Entries provided:
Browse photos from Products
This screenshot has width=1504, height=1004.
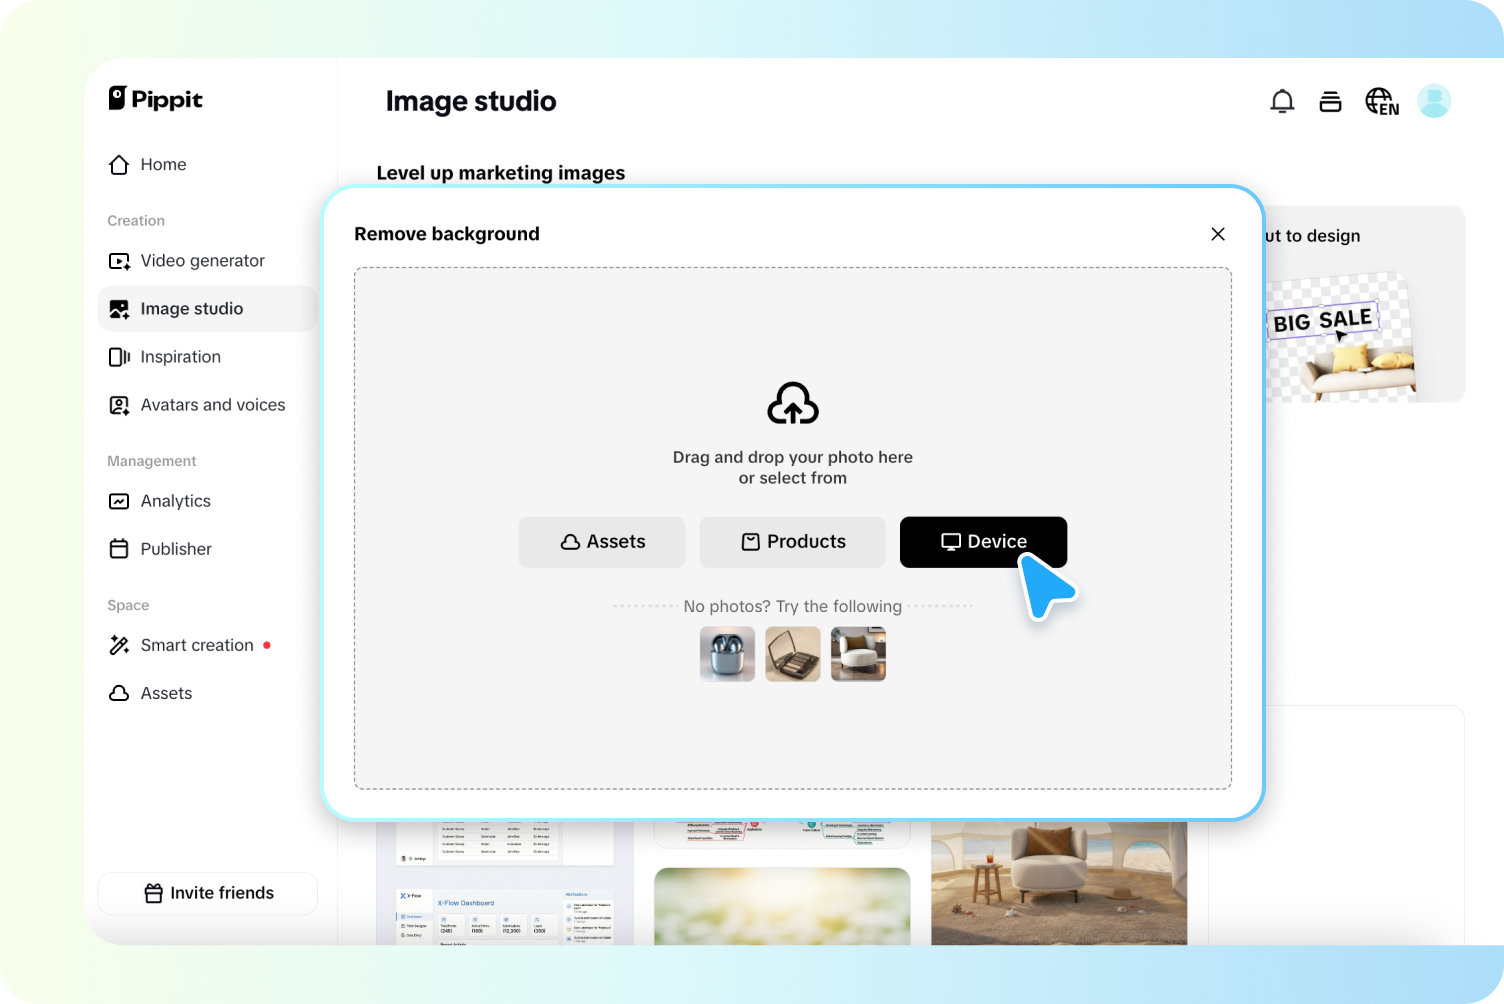coord(792,541)
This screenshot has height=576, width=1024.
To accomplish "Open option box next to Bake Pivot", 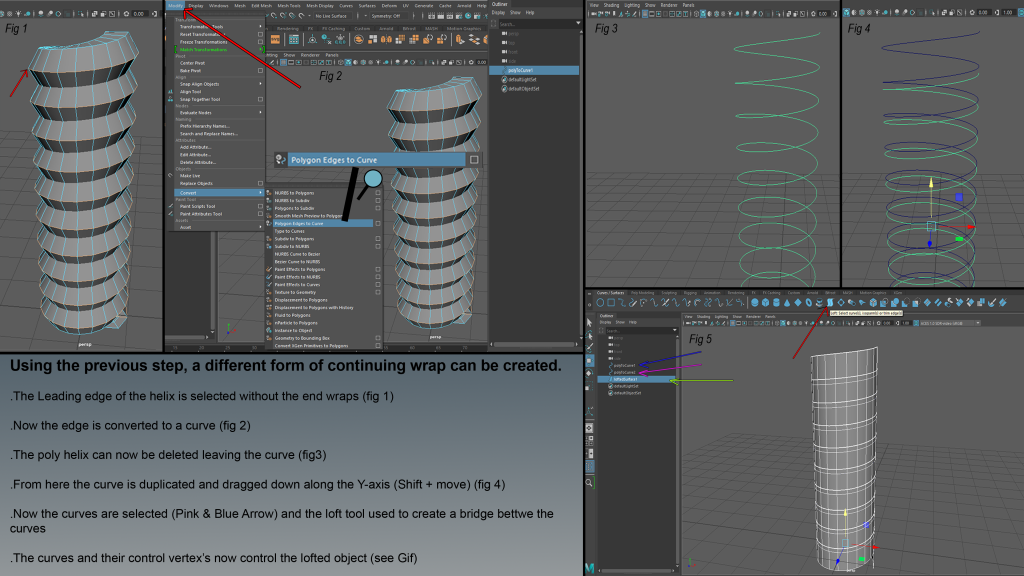I will pyautogui.click(x=260, y=71).
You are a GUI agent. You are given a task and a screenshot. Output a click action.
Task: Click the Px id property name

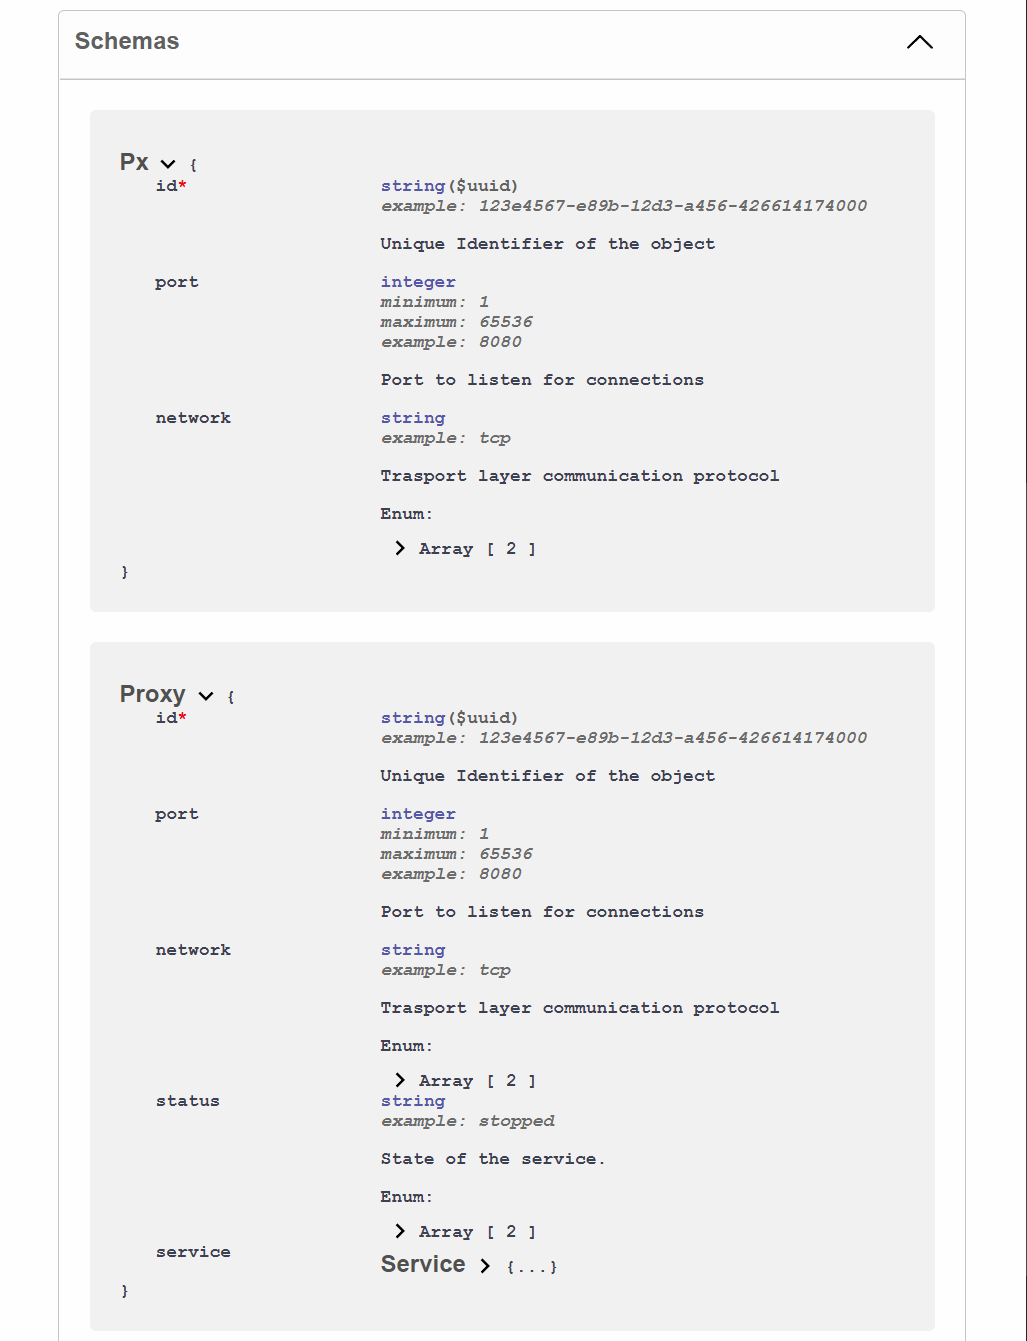point(166,186)
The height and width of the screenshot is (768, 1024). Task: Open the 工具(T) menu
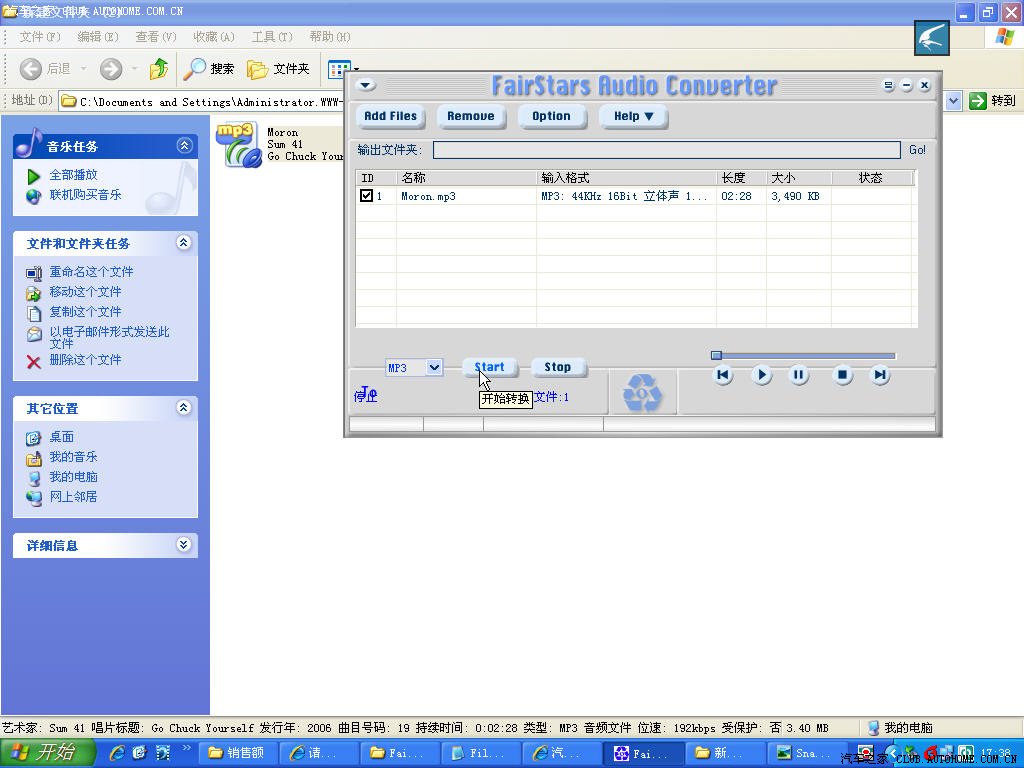coord(271,37)
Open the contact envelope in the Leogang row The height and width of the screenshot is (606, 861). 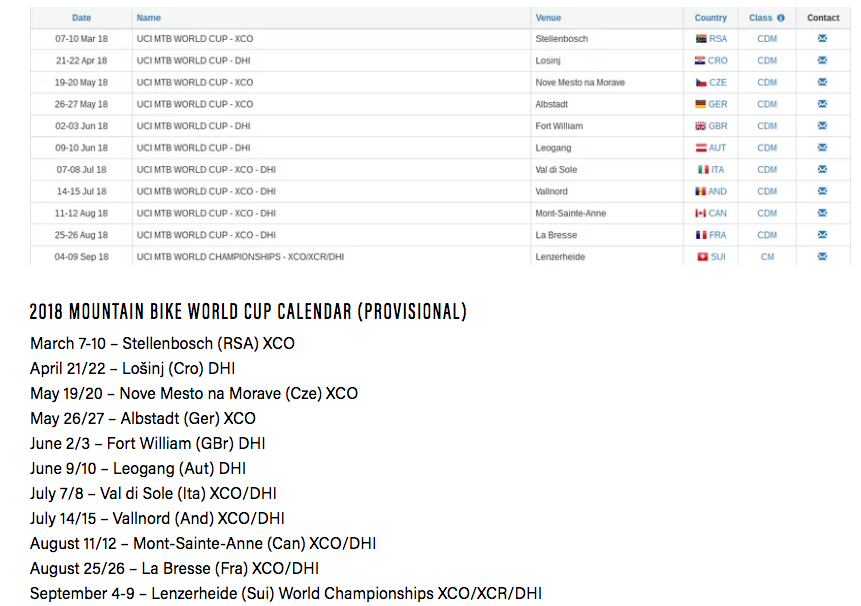(x=822, y=147)
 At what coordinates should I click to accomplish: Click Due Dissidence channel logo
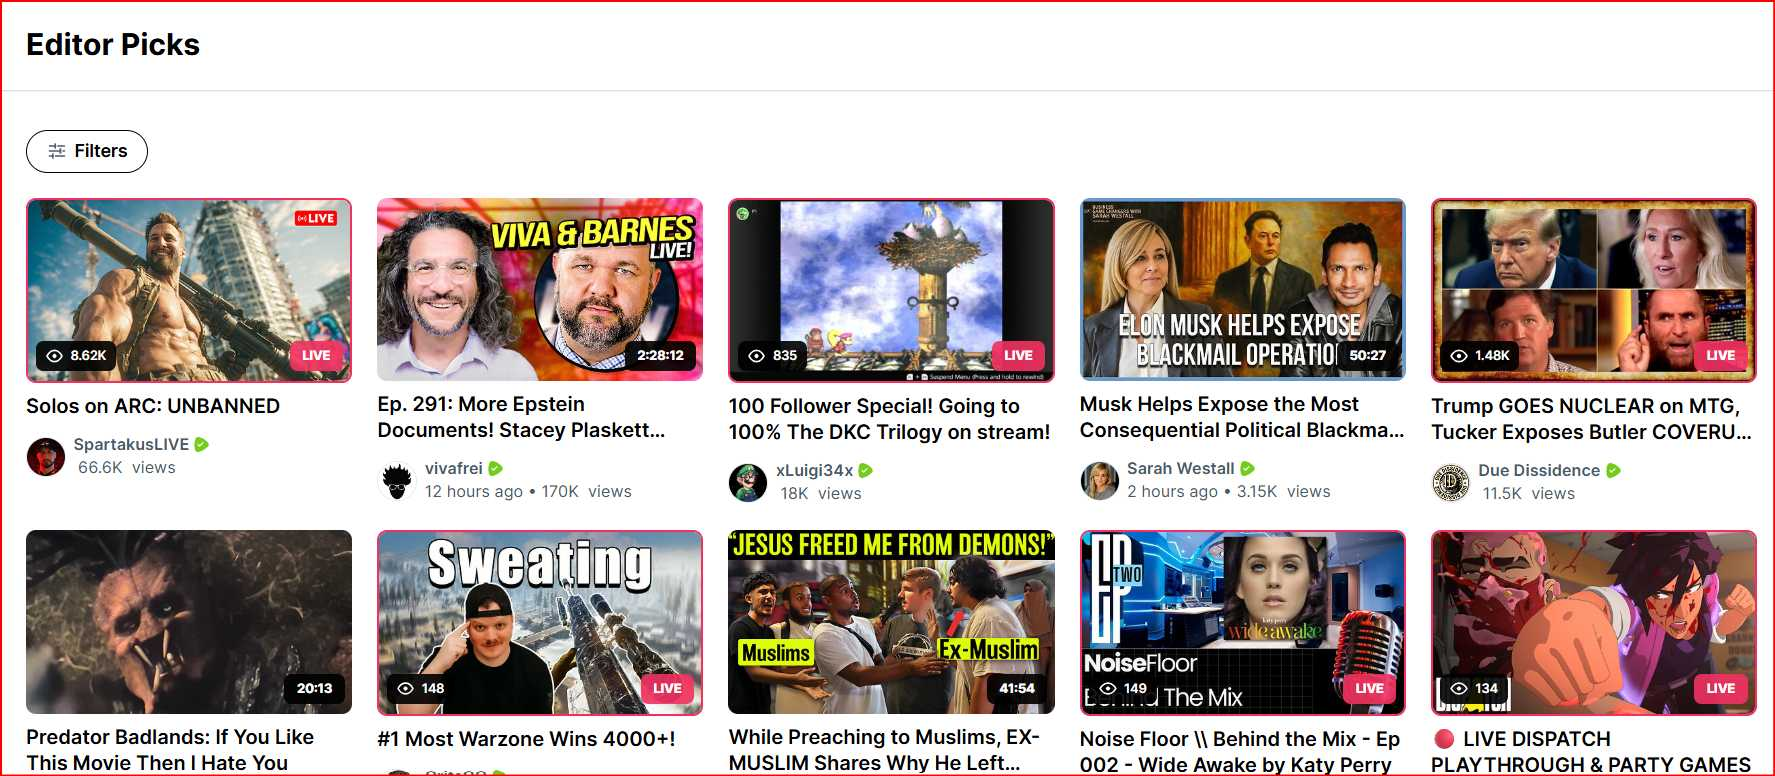[x=1450, y=482]
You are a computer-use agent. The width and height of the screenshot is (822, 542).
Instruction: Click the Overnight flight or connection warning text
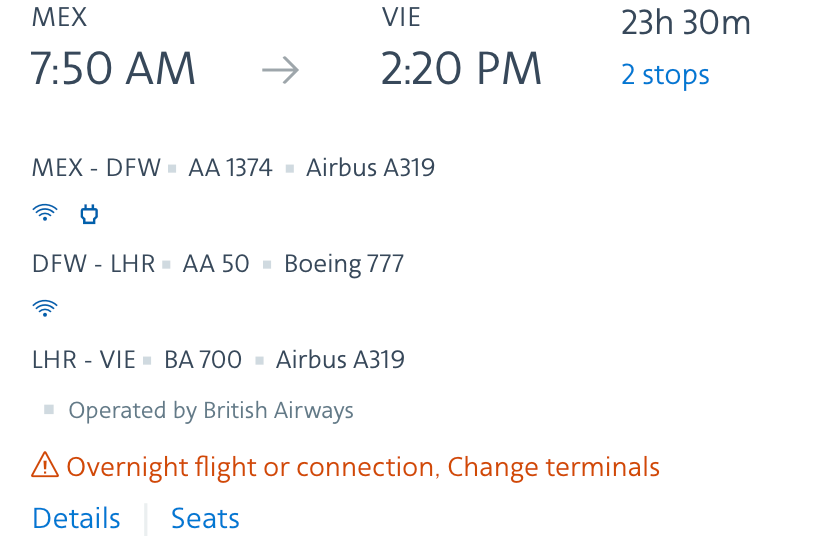[251, 467]
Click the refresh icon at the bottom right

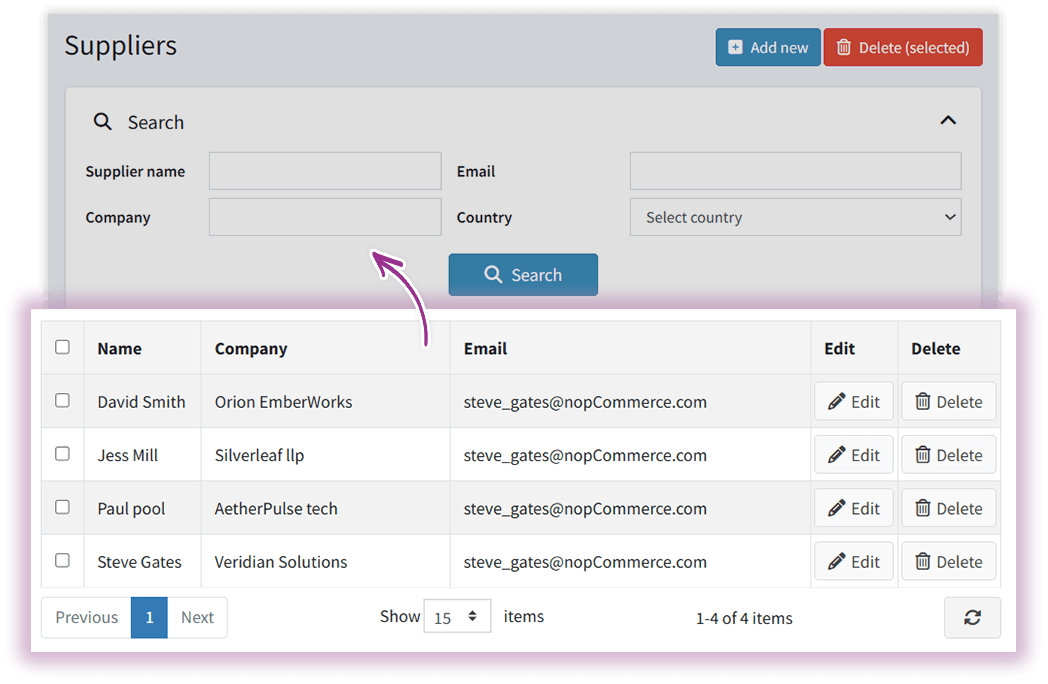972,617
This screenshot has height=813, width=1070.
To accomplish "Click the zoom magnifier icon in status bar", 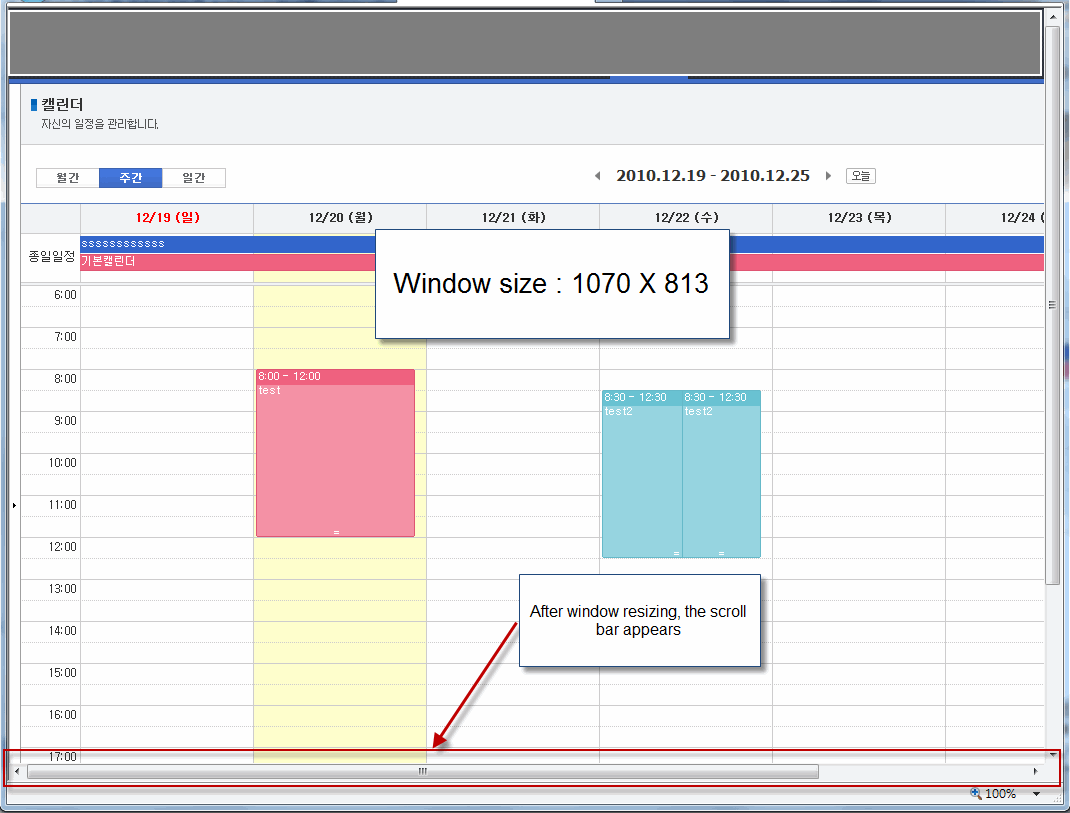I will pyautogui.click(x=976, y=794).
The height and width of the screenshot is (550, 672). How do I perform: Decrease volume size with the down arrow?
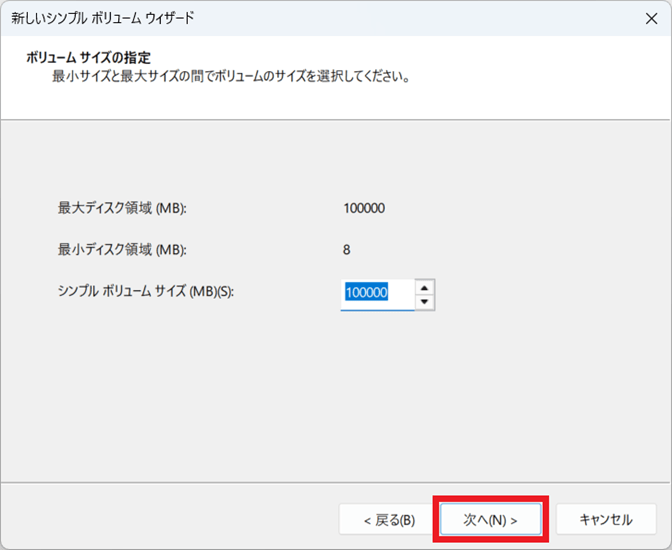[425, 301]
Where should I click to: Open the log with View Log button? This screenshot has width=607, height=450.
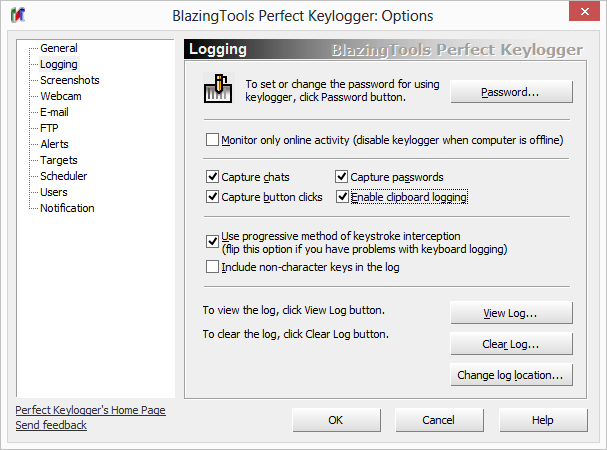511,313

What you need to do: Extract, character for character, every line from the one that holds "The height and width of the screenshot is (550, 672)." through the end of the entries above. Include both boundary lines and no pictures.

Finished exercise:
The height and width of the screenshot is (550, 672). How do I perform: Decrease volume size with the down arrow?
[425, 301]
Where should I click to: Open the log with View Log button? This screenshot has width=607, height=450.
511,313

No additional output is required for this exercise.